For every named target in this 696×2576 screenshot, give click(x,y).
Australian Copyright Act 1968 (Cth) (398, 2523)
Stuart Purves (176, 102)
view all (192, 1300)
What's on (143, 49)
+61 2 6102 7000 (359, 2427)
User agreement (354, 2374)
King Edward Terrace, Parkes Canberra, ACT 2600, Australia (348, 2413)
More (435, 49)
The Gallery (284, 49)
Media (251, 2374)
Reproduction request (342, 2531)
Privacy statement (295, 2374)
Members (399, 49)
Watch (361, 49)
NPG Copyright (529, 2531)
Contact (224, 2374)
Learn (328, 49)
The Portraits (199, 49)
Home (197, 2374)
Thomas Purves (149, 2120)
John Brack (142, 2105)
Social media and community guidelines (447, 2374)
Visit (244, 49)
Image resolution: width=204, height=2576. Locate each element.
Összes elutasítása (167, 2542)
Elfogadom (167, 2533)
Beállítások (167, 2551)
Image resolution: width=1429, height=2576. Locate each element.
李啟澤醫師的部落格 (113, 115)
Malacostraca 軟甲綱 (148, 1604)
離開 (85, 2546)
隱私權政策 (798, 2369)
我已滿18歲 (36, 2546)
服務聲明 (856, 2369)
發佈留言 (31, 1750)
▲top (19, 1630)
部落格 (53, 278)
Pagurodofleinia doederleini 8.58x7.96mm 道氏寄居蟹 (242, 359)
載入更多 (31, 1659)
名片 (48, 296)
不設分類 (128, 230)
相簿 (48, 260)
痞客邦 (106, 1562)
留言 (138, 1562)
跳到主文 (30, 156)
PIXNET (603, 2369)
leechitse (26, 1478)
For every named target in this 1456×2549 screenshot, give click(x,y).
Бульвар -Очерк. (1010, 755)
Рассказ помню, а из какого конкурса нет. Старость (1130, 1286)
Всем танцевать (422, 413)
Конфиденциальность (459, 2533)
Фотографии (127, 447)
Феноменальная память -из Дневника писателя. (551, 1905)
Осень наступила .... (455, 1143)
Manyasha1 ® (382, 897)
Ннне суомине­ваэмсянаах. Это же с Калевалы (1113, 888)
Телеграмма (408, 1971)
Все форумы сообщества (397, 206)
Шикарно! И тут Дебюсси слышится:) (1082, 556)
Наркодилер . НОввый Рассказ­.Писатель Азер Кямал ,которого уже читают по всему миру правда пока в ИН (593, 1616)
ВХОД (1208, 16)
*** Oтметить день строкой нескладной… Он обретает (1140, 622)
════════
■ WORK REQUEST ■
Every line of the listing is to be transcribed exactly.

■ FINISHED TASK ■
For every named target in this 696×2576 screenshot, give click(x,y).
Australian Copyright Act 1968 (Cth) (398, 2523)
Stuart Purves (176, 102)
view all (192, 1300)
What's on (143, 49)
+61 2 6102 7000 (359, 2427)
User agreement (354, 2374)
King Edward Terrace, Parkes Canberra, ACT 2600, Australia (348, 2413)
More (435, 49)
The Gallery (284, 49)
Media (251, 2374)
Reproduction request (342, 2531)
Privacy statement (295, 2374)
Members (399, 49)
Watch (361, 49)
NPG Copyright (529, 2531)
Contact (224, 2374)
Learn (328, 49)
The Portraits (199, 49)
Home (197, 2374)
Thomas Purves (149, 2120)
John Brack (142, 2105)
Social media and community guidelines (447, 2374)
Visit (244, 49)
Image resolution: width=204, height=2576. Locate each element.
Összes elutasítása (167, 2542)
Elfogadom (167, 2533)
Beállítások (167, 2551)
Image resolution: width=1429, height=2576. Locate each element.
李啟澤醫師的部落格 (113, 115)
Malacostraca 軟甲綱 (148, 1604)
離開 (85, 2546)
隱私權政策 (798, 2369)
我已滿18歲 (36, 2546)
服務聲明 (856, 2369)
發佈留言 (31, 1750)
▲top (19, 1630)
部落格 (53, 278)
Pagurodofleinia doederleini 8.58x7.96mm 道氏寄居蟹 (242, 359)
載入更多 (31, 1659)
名片 (48, 296)
不設分類 (128, 230)
相簿 (48, 260)
痞客邦 (106, 1562)
留言 (138, 1562)
跳到主文 (30, 156)
PIXNET (603, 2369)
leechitse (26, 1478)
For every named target in this 1456×2549 screenshot, give click(x,y).
Бульвар -Очерк. (1010, 755)
Рассказ помню, а из какого конкурса нет. Старость (1130, 1286)
Всем танцевать (422, 413)
Конфиденциальность (459, 2533)
Фотографии (127, 447)
Феноменальная память -из Дневника писателя. (551, 1905)
Осень наступила .... (455, 1143)
Manyasha1 ® (382, 897)
Ннне суомине­ваэмсянаах. Это же с Калевалы (1113, 888)
Телеграмма (408, 1971)
Все форумы сообщества (397, 206)
Шикарно! И тут Дебюсси слышится:) (1082, 556)
Наркодилер . НОввый Рассказ­.Писатель Азер Кямал ,которого уже читают по всему миру правда пока в ИН (593, 1616)
ВХОД (1208, 16)
*** Oтметить день строкой нескладной… Он обретает (1140, 622)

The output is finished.